WORK ORDER: List all lines of the data that include the string "display".

[Pixel coordinate grounding data]
************
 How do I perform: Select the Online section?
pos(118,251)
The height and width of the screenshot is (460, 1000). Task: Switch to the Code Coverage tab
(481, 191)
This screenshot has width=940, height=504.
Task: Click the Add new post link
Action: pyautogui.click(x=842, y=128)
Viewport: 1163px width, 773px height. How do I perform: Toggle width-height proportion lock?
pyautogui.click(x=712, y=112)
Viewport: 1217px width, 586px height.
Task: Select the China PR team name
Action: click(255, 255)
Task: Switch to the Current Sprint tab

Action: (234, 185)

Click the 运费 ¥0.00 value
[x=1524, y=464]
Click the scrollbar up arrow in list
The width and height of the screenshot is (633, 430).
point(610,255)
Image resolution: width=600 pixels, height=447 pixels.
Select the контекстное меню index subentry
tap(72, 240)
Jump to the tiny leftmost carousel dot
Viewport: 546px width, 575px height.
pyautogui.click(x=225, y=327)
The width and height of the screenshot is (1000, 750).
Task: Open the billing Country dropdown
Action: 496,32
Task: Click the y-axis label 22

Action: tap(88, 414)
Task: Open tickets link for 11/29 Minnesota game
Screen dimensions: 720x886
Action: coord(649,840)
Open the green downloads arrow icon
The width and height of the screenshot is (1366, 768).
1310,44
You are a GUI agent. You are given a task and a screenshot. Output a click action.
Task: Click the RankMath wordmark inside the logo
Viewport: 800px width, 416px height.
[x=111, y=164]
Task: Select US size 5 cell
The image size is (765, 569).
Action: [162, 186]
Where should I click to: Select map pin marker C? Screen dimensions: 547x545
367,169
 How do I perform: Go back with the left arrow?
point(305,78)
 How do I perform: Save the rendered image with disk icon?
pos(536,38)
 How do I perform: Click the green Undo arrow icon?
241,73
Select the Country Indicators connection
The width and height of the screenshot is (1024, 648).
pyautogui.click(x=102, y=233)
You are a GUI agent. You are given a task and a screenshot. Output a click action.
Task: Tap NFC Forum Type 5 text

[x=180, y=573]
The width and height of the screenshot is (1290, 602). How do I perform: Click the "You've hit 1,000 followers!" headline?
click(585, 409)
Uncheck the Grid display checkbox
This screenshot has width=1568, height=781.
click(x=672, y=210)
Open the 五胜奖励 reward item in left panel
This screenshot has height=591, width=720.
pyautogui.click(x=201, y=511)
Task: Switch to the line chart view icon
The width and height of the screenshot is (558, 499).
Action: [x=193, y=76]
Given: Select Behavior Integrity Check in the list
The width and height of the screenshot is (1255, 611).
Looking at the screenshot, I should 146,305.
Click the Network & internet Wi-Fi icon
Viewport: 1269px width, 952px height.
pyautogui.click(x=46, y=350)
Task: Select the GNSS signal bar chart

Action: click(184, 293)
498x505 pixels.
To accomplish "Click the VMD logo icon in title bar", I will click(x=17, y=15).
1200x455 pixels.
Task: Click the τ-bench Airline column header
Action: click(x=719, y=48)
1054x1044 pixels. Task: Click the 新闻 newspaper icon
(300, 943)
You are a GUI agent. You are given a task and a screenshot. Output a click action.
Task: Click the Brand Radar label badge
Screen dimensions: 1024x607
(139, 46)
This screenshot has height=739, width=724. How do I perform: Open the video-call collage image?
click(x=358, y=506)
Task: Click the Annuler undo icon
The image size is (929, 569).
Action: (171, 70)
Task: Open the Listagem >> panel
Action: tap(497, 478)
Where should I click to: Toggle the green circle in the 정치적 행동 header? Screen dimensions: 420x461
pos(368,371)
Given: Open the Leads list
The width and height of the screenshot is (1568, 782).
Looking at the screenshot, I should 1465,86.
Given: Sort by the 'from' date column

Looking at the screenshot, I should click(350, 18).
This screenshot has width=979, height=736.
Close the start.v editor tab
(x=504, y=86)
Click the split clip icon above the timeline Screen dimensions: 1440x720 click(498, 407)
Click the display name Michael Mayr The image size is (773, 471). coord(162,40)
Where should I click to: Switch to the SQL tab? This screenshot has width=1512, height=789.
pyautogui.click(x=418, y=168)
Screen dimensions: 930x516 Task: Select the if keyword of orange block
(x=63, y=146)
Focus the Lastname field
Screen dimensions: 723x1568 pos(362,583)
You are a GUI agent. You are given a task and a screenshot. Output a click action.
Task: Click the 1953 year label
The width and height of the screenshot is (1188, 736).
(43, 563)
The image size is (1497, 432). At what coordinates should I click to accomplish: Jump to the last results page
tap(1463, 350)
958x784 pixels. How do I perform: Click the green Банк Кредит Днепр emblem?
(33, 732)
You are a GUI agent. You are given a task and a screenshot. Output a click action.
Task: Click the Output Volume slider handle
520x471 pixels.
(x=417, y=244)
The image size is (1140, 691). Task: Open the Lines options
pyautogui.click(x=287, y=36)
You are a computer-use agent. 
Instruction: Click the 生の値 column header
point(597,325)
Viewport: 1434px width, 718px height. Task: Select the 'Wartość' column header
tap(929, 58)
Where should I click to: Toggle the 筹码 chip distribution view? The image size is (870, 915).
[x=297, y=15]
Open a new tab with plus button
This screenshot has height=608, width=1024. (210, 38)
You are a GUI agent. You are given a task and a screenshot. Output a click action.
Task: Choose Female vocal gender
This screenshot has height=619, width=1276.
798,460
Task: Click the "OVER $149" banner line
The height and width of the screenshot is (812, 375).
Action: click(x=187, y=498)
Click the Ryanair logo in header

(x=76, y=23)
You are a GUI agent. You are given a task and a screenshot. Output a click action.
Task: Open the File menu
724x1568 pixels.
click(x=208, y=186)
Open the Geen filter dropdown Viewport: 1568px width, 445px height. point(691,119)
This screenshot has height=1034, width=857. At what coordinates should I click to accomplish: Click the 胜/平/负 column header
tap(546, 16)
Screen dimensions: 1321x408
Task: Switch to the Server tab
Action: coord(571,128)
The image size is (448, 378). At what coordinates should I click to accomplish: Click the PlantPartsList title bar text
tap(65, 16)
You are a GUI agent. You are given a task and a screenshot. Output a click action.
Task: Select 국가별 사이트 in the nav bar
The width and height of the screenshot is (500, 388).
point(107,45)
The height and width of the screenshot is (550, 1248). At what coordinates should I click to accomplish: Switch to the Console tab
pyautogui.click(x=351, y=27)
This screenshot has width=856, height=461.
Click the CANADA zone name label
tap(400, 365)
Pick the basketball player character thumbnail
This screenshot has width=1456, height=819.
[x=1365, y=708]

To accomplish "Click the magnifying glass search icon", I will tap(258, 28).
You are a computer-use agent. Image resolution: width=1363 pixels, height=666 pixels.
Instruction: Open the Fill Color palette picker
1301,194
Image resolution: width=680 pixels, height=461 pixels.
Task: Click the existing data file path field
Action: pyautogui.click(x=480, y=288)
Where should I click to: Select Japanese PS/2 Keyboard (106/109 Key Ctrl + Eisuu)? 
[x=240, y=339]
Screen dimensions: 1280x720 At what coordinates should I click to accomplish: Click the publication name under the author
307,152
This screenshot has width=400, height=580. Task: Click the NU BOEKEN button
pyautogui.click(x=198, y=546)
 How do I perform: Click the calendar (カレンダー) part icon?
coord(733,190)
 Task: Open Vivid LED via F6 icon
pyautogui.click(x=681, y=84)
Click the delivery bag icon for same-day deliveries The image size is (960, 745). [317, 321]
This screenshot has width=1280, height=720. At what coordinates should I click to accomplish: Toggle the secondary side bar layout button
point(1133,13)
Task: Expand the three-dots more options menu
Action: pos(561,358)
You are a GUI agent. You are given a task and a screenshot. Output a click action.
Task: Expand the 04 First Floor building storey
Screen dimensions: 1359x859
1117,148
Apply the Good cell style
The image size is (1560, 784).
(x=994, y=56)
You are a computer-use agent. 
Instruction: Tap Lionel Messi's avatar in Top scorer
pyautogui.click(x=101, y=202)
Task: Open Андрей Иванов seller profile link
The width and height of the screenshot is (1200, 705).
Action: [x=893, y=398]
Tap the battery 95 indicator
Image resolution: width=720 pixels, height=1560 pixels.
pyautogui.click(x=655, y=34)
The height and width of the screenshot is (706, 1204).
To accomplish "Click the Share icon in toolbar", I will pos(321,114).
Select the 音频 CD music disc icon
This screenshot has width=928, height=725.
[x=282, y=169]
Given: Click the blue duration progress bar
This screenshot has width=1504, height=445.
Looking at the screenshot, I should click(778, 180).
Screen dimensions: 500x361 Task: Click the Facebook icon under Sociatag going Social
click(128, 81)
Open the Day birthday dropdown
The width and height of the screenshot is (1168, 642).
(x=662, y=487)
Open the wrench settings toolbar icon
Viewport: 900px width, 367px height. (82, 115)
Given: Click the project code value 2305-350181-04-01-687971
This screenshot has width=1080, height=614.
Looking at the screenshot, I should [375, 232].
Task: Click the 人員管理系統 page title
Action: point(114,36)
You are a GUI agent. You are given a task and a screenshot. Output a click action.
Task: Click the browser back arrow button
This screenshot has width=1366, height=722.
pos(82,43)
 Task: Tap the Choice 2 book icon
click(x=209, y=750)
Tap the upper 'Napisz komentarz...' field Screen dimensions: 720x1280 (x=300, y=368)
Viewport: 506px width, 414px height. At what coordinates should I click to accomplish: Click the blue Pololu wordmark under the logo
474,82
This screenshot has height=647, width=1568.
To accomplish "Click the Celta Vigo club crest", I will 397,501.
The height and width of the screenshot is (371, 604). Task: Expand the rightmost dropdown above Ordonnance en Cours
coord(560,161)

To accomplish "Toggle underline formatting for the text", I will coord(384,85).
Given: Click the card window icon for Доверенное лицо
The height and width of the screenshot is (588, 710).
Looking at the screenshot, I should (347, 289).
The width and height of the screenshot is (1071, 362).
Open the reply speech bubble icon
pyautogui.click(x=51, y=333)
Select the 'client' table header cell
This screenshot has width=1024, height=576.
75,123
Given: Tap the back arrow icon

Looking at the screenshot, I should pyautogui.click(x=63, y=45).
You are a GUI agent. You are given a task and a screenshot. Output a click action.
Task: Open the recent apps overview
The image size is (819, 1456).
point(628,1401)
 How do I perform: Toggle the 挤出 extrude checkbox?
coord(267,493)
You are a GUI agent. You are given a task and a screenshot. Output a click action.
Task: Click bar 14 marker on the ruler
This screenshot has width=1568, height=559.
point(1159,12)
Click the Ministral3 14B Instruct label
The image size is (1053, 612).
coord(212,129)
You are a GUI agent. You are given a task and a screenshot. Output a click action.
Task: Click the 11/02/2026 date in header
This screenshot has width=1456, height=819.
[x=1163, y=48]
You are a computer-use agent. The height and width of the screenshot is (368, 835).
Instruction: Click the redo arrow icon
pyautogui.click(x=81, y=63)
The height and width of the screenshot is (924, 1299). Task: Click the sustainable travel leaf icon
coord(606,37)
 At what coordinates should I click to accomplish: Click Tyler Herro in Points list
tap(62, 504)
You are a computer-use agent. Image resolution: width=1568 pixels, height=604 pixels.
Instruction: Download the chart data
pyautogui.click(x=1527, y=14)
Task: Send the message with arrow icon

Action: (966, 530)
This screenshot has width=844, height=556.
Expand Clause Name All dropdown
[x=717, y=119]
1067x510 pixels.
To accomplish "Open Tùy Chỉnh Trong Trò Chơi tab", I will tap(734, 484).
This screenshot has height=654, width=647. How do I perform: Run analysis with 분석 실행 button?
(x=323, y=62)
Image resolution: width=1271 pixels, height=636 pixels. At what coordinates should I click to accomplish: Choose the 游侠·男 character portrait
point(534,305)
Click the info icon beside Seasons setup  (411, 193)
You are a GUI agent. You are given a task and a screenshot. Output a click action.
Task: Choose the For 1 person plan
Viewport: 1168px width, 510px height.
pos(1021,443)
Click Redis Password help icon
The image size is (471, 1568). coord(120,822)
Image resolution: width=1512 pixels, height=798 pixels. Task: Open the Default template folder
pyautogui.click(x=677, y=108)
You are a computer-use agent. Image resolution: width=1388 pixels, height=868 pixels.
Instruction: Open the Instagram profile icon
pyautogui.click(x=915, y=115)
************
RESPONSE FOR THIS EXERCISE:
Uncheck the Grid display checkbox
Click the display name Michael Mayr The image size is (773, 471). coord(162,40)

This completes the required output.